Resident doctors, previously named junior doctors, make up around half of all doctors in the NHS.

“Nobody for one minute underestimates the scale of the problems posed by long delays including corridor care, alongside financial pressures and a relentless increase in demand,” continued Mr Elkeles during the opening address at the Manchester event this morning.

“And it’s clear that progress is uneven. Some trusts, mainly district general hospitals – through no fault of their own – have a bigger and steeper hill to climb.

“More staff walkouts would trample on these hard-won gains, at a terrible cost.”

The chief executive, who runs the NHS Providers membership organisation for the NHS hospital, mental health, community and ambulance services, said it’s not just resident doctors who are dissatisfied.

He said the government’s upcoming 10-year workforce plan for the NHS needs a ‘actually a whole reset on pay, benefits and pensions for every group of staff in the NHS’.

“Let’s face it, it’s not just resident doctors who are dissatisfied currently,

“There are plenty of other staff groups whose unions are making a forceful case for a better deal and it feels that this year’s pay round is going to bring these to a head.”

Dr Jack Fletcher, chairman of the BMA’s resident doctors committee (RDC), said: “This is not where we wanted to be.

“We have spent the last week in talks with Government, pressing the Health Secretary to end the scandal of doctors going unemployed.

“We know from our own survey half of second year doctors in England are struggling to find jobs, their skills going to waste whilst millions of patients wait endlessly for treatment, and shifts in hospitals go unfilled. This is a situation which cannot go on.

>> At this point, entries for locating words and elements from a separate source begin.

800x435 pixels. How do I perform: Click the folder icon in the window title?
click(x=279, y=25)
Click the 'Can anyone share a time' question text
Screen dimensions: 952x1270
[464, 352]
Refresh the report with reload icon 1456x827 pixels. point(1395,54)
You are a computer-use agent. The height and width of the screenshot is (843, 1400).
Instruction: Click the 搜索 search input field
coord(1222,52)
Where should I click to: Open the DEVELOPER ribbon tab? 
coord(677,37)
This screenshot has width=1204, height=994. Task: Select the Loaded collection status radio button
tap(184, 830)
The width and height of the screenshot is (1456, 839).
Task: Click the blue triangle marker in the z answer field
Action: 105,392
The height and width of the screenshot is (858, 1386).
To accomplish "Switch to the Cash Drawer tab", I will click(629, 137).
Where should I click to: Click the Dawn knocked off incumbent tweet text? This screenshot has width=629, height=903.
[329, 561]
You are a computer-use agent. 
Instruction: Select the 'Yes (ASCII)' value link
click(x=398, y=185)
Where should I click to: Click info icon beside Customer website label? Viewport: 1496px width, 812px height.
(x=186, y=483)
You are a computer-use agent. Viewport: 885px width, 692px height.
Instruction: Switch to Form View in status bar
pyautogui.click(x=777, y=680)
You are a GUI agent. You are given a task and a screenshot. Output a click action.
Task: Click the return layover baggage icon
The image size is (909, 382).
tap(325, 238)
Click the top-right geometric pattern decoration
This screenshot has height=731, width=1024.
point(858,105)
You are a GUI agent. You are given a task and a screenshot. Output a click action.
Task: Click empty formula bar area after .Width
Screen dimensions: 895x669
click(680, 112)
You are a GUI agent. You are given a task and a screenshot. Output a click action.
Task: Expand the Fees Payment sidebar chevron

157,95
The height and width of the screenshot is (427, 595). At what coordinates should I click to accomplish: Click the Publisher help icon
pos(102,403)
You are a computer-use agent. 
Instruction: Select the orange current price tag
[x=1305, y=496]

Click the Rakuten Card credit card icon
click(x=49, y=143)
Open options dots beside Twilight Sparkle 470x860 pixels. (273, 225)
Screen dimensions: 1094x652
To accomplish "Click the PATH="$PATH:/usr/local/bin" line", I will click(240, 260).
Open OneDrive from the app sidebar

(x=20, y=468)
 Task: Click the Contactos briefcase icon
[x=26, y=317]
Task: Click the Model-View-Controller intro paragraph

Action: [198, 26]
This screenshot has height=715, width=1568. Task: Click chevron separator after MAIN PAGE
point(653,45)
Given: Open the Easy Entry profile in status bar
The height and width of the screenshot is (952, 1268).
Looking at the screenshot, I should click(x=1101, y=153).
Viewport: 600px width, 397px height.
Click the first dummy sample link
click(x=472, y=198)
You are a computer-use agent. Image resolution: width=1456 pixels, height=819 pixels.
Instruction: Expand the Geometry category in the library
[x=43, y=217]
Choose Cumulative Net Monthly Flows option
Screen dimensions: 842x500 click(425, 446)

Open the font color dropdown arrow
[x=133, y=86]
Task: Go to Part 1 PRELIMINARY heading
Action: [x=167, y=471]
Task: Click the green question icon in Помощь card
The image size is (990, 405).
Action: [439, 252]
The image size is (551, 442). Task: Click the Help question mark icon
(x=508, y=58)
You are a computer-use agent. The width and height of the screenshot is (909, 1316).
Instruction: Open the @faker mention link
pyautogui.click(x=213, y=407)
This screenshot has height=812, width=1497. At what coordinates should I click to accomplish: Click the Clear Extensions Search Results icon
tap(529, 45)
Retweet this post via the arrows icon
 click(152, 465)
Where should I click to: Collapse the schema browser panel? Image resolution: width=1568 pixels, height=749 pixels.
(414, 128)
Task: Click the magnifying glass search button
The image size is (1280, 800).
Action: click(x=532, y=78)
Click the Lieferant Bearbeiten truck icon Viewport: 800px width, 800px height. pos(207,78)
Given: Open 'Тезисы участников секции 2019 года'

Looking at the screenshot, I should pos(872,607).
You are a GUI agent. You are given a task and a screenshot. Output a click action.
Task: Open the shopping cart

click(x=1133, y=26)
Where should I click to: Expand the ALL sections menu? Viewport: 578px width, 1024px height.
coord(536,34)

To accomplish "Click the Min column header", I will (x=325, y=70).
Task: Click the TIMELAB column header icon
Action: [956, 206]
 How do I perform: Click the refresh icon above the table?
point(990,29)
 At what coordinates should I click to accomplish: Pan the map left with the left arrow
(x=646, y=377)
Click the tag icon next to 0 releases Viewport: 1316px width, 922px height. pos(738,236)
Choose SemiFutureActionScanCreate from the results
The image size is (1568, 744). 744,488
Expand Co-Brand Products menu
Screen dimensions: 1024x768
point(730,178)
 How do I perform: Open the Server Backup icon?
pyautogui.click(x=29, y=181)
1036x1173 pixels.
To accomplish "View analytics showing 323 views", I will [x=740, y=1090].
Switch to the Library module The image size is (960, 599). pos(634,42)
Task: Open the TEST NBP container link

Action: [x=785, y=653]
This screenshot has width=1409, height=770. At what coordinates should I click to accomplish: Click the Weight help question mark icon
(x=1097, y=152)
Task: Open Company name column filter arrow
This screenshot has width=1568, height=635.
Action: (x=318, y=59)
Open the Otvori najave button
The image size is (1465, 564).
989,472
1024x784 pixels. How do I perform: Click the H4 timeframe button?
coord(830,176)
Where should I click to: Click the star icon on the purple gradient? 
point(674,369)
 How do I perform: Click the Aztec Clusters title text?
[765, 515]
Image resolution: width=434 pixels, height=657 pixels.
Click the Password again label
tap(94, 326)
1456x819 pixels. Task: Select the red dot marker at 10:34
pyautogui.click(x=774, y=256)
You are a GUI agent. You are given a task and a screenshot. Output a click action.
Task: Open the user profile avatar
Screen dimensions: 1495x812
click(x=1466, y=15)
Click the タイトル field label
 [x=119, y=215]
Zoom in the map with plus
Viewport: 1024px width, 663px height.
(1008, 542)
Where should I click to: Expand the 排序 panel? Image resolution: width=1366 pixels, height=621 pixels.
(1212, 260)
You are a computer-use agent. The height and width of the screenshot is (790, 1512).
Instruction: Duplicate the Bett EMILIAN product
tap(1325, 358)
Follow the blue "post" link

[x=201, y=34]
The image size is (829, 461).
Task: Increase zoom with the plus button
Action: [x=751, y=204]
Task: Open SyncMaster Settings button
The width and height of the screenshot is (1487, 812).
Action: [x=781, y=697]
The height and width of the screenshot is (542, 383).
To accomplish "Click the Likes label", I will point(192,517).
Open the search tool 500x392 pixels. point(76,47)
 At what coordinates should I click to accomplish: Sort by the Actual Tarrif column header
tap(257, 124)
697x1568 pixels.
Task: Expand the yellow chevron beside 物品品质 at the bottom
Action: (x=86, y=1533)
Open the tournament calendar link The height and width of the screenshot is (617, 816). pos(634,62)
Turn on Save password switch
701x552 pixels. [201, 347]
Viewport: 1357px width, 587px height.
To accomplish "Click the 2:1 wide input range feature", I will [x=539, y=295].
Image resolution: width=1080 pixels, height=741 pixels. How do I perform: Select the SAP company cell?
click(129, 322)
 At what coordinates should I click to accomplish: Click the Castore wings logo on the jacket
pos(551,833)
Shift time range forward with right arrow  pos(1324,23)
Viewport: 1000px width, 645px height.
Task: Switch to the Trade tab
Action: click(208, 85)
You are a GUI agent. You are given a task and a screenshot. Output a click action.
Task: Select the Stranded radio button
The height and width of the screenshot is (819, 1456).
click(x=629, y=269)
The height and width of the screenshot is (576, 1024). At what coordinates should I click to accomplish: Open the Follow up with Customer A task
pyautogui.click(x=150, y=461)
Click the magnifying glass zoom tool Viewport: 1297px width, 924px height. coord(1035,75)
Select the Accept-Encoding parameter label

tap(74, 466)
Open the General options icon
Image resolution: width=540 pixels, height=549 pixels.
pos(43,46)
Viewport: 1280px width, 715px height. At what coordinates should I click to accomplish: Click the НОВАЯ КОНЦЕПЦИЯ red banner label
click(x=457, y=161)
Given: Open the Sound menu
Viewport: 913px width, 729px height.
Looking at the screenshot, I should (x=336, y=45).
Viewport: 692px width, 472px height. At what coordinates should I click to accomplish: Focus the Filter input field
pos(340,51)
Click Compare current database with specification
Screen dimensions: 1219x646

“We talked with the Government in good faith – keen for the Health Secretary to see that a deal that included options to gradually reverse the cuts to pay over several years, giving newly trained doctors a pay increase of just a pound an hour for the next four years.

“We hoped the Government would see that our asks are not just reasonable but are in the best interests of the public and our patients, and would also help stop our doctors leaving the NHS.

“Better employment prospects and restoring pay are a credible way forward that would work for doctors, work for Government, and work for our patients.

“The Health Secretary’s 11th hour letter to us today makes vague promises for some degree of change to jobs and training for two years hence, showing little understanding of the crisis here and now, or a real commitment to fix it.

“While we want to get a deal done, the Government seemingly does not, leaving us with little option but to call for strike action.”

Mr Streeting said the walkouts are “unreasonable and unnecessary” and “do not have the public’s support, nor did a majority of resident doctors vote for them”.

Health Secretary Wes Streeting (Image: PA)

He added: “It is preposterous that the BMA have rushed headlong into more damaging strike action a week after its new leadership opened discussions with the Government.

“After resident doctors have received a 28.9% pay rise, the Government has been clear that we simply cannot go further on pay this year.

“But by walking out on strike, the BMA are walking away from an offer to improve resident doctors’ working conditions and create more specialty training roles to progress their careers. The BMA are blocking a better deal for doctors.

The Health Secretary also warned that “the BMA’s reckless posturing will harm patients, leave other doctors and NHS staff to pick up the pieces and divert resources away from rebuilding the NHS”.

“We will not allow the BMA to wreck the NHS’s recovery,” he said.

“I urge the BMA to call off these needless strikes and come back to the table. They have a Government that wants to work with them to improve the working lives of resident doctors and create an NHS fit for the future.”

Resident doctors have anywhere up to eight years’ experience working as a hospital doctor, depending on their specialty, or up to three years in general practice.